9 Overview
I want to start the modeling section with the following overview of what role modeling plays in the “life cycle” of a data science project.
Roughly speaking, data science can be divided into 3 phases:
- In Phase I, you identify a research question, design an experiment, gather a sample, and collect some raw data. These steps correspond to the first row of the “life cycle”.
- In Phase II, you start with your raw data and clean it (this is probably where 60-90% of time is actually spent), explore it, and figure out the best way to model it. This is the second row.
- In Phase III, you fine tune your model, double check all your work, and interpret the results, which may involve reporting estimates, computing tests/intervals, making predictions, etc. This is the third row.
Usually, this is an iterative process; you start with a question, gather data, analyze it, then either modify the initial inquiry or ask a follow up question, and the cycle continues.
Experiment design & sampling is a more advanced topic, and thus not covered in detail in STAT 240, however we will summarize a few key ideas from Phase I in the next subsection since they are relevant to later topics.
We’ve spent a lot of time learning the basics of data cleaning, exploration, and visualization, so we’re reasonably well covered for Phase II for now, though of course you’re always encouraged to explore further on your own.
For most of the remainder of the class, we will focus on Phase III: identifying appropriate models, fitting them well, interpreting the results meaningfully, producing useful further inference such as hypothesis tests & confidence intervals, and communicating the results effectively to a broader audience.
First, we need to briefly summarize a few key concepts relating to experiment design that will greatly enrich our later exploration of models.
9.1 Population vs sample
Statistics is primarily the science of studying samples to understand populations. Generally, it’s impractical to observe every member of a population, but luckily this is usually not necessary and a well-drawn sample is sufficient to answer most questions.
A population can be any large group we want to learn about, e.g. all US mothers (~85 million), all arctic terns (~3 million), all gen-5 Toyota Priuses (~15000), etc..

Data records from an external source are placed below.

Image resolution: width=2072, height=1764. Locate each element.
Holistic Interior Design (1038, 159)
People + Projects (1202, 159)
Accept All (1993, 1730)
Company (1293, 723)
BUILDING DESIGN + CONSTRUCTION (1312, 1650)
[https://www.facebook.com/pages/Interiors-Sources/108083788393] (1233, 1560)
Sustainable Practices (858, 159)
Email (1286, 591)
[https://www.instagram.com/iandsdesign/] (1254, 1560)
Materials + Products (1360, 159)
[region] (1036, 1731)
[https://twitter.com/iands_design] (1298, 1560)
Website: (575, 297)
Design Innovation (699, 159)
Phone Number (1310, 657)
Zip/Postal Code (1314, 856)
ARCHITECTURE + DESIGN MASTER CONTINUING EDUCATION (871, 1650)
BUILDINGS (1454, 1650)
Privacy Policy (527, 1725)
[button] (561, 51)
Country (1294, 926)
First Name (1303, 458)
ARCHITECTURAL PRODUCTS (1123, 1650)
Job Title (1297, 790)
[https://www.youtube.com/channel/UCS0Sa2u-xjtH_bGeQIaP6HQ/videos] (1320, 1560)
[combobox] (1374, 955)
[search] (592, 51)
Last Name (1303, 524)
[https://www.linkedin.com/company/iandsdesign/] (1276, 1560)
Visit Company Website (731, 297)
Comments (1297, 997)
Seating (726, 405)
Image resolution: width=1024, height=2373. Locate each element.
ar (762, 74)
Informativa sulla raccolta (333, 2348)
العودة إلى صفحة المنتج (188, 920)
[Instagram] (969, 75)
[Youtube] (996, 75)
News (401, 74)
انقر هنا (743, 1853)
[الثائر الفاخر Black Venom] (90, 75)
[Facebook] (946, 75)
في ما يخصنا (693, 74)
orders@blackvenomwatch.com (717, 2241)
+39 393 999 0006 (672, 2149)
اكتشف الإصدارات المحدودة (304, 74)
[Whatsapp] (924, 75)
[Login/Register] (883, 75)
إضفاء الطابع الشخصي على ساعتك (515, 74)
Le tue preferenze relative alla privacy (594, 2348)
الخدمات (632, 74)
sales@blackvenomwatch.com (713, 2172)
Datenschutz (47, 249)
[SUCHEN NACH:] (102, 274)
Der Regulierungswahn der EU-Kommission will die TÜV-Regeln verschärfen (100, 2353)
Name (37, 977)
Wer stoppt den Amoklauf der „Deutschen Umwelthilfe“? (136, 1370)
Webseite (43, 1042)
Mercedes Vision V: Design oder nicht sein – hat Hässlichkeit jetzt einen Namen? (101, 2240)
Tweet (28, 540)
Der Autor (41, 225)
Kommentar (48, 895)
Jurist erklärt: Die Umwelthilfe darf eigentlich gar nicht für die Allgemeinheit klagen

A sample is a smaller set drawn from (and intended to represent) a population.
There are MANY ways to draw a sample, each with their own pros, cons, and potential biases. A detailed discussion of these is reserved for more advanced courses.
9.2 Model vs data
Using only mathematical logic, we can derive different theoretical probability models with certain parameters that aim to represent real world phenomena, then compare these with real data, i.e. fitting, to evaluate their performance and make further inferences and/or predictions.
A model is an idealized mathematical representation of a process, e.g. a normal distribution may be used to model the distribution of human heights.
Models often have parameters which are values that can be adjusted (or “tuned”) to fit a model so that it matches real data.
The distinction between model vs data may seem obvious, but they often have analogous features that are often easily confused for one another. For example, a model can have theoretical statistics values for the mean, median, variance, skew, etc. These are related to but different from the sample statistics of mean, median, variance, and skew.
Recall a statistic can be any computed numeric summary from a dataset (or from a hypothethical model). All values discussed in chapter 5 are examples of statistics.
If the sample is suffciently large and of high quality, and the model is well chosen, these values should match, i.e. the model’s predicted statistics should agree with the sample statistics, but any problems along this process can result in discrepancies.